Several years ago, however, I began to experience a cognitive tic when leafing through the catalog’s pages, as I noted the uniformity of the color and age of those doing the modeling. That is to say, the catalog’s human color palette seemed restricted to young people possessing flawless vanilla skin. Mocha or dark chocolate? Hardly ever. Lined and gray? Rarely. As far as the Patagonia photo editors were concerned, light was clearly right.

I began to wonder aloud about Patagonia’s commitment to social and environmental tenets as basic as say, diversity. Wildlife biologists make clear that monocultures are inherently unsustainable — but it seemed as if the company was cultivating one through its branding. I wondered what was behind Patagonia’s color-blindness and its seeming reluctance to celebrate the black, brown, yellow, red, and the graying outdoor athlete, especially given its participatory norms and its tacit exhortations to break from the mold.

Today I received the company’s Fall 2013 catalog, which celebrates its 40 years in business. “40 Years of Firsts,” the cover reads. The cover features a young beauty belaying her male partner up a vertical wall on Cerro Torre’s ice bespackled West Face. The photo, which is stunningly composed, is meant to illustrate that the company and its patrons have come a long way. Maybe.

Because as far as people of color are concerned in this 40th Birthday tribute piece — they are completely absent. Of the 53 faces that can be made out in the catalog’s many photos (including the studio shots), 52 are very white, and just one is ever so slightly not.

Mr. Chouinard’s catalogs were once beautifully subversive. Join us, he urged. The catalog’s images inspired its readers to think differently, to simplify, to stretch. The company used the catalog to disperse information on environmental campaigns, and to mete out the occasional polemic — which we, as fans of the company, fully expected and welcomed. The company’s not-so-subtle message was to question the hegemonic assumptions upon which a capitalistic society was built.

So why does Patagonia still conduct business as usual when it comes to the skin — and age — of its models? Why hasn’t the company used its exalted place in the outdoor industry to celebrate racial and age diversity? One has to believe that if they did, the outdoor industry would follow suit. Imagine the thousands of outdoor photographers eager for their photos to be featured in the Patagonia Catalog seeking out athletes of color.
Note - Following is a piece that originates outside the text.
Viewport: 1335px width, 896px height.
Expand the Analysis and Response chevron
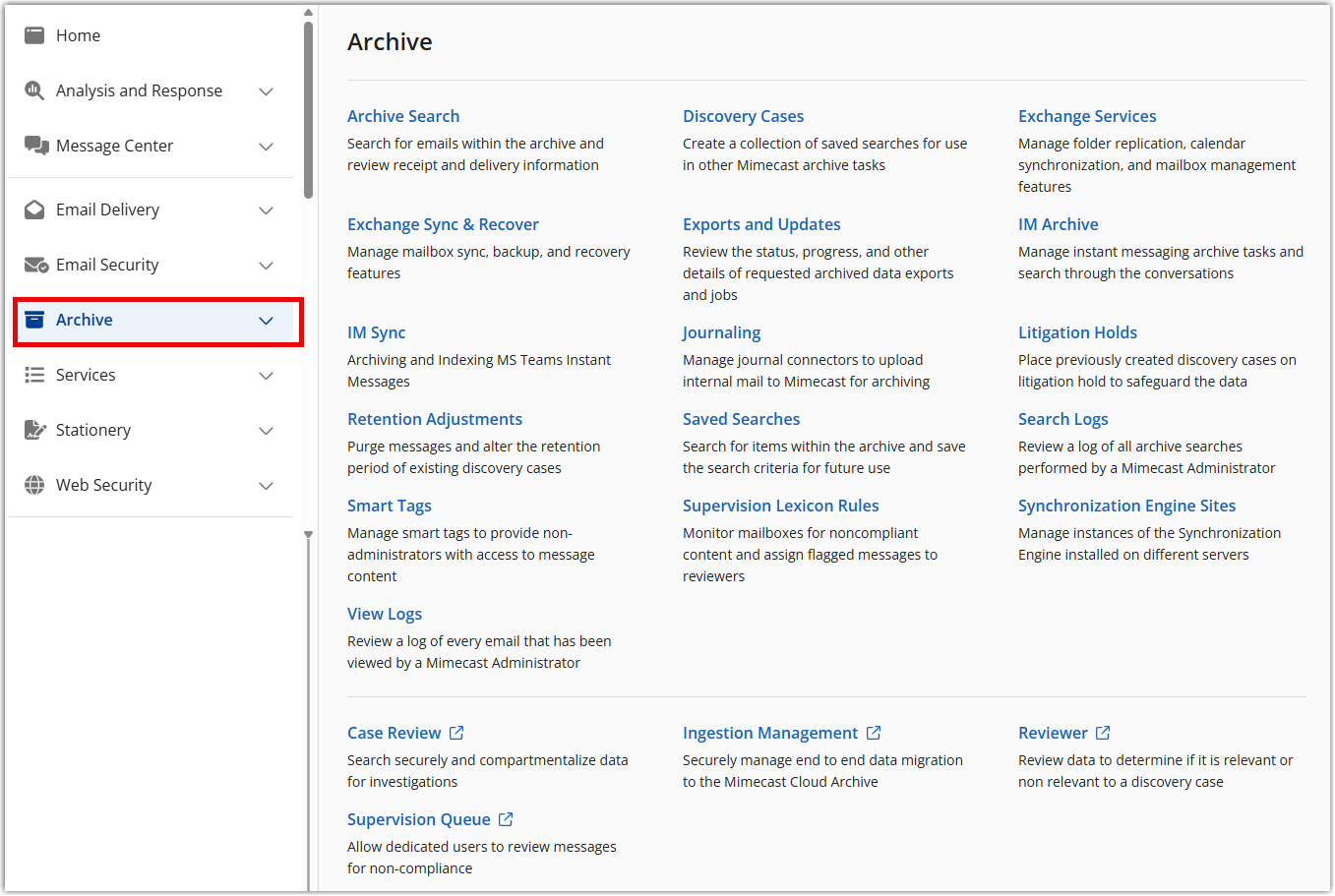(266, 91)
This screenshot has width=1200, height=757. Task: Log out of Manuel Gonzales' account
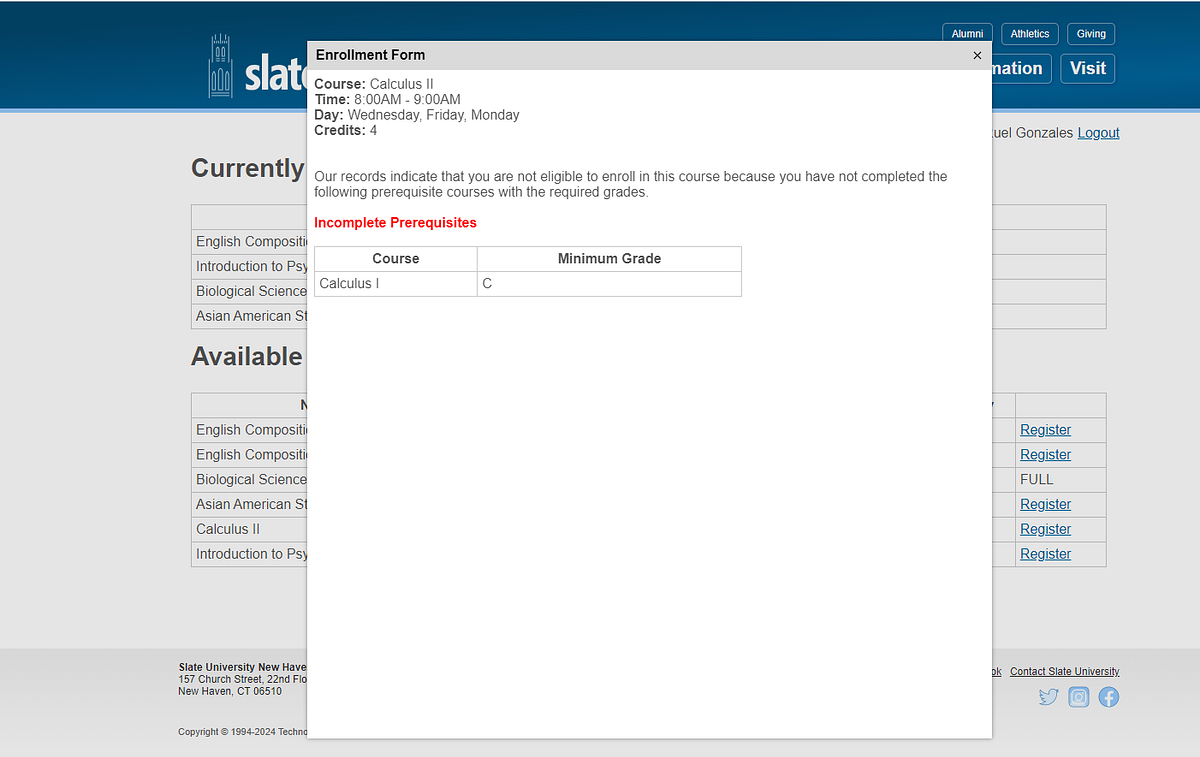pos(1098,132)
“I’ll believe it when I see it,” the old saw goes. Patagonia’s could use its prodigious marketing engine to allow millions of people of color to see it to believe it — “it,” in this case, meaning their rightful place to enter into wild places, partaking in the healthful and active life that Patagonia promulgates.

I hope Mr. Chouinard, who has so successfully reframed a for-profit company as a vessel of social and environmental good, one day decides to tear down the industry’s racial wall. I’d love for Spring 2014 to feature a palette of black and brown and yellow and red. And maybe a little gray, too.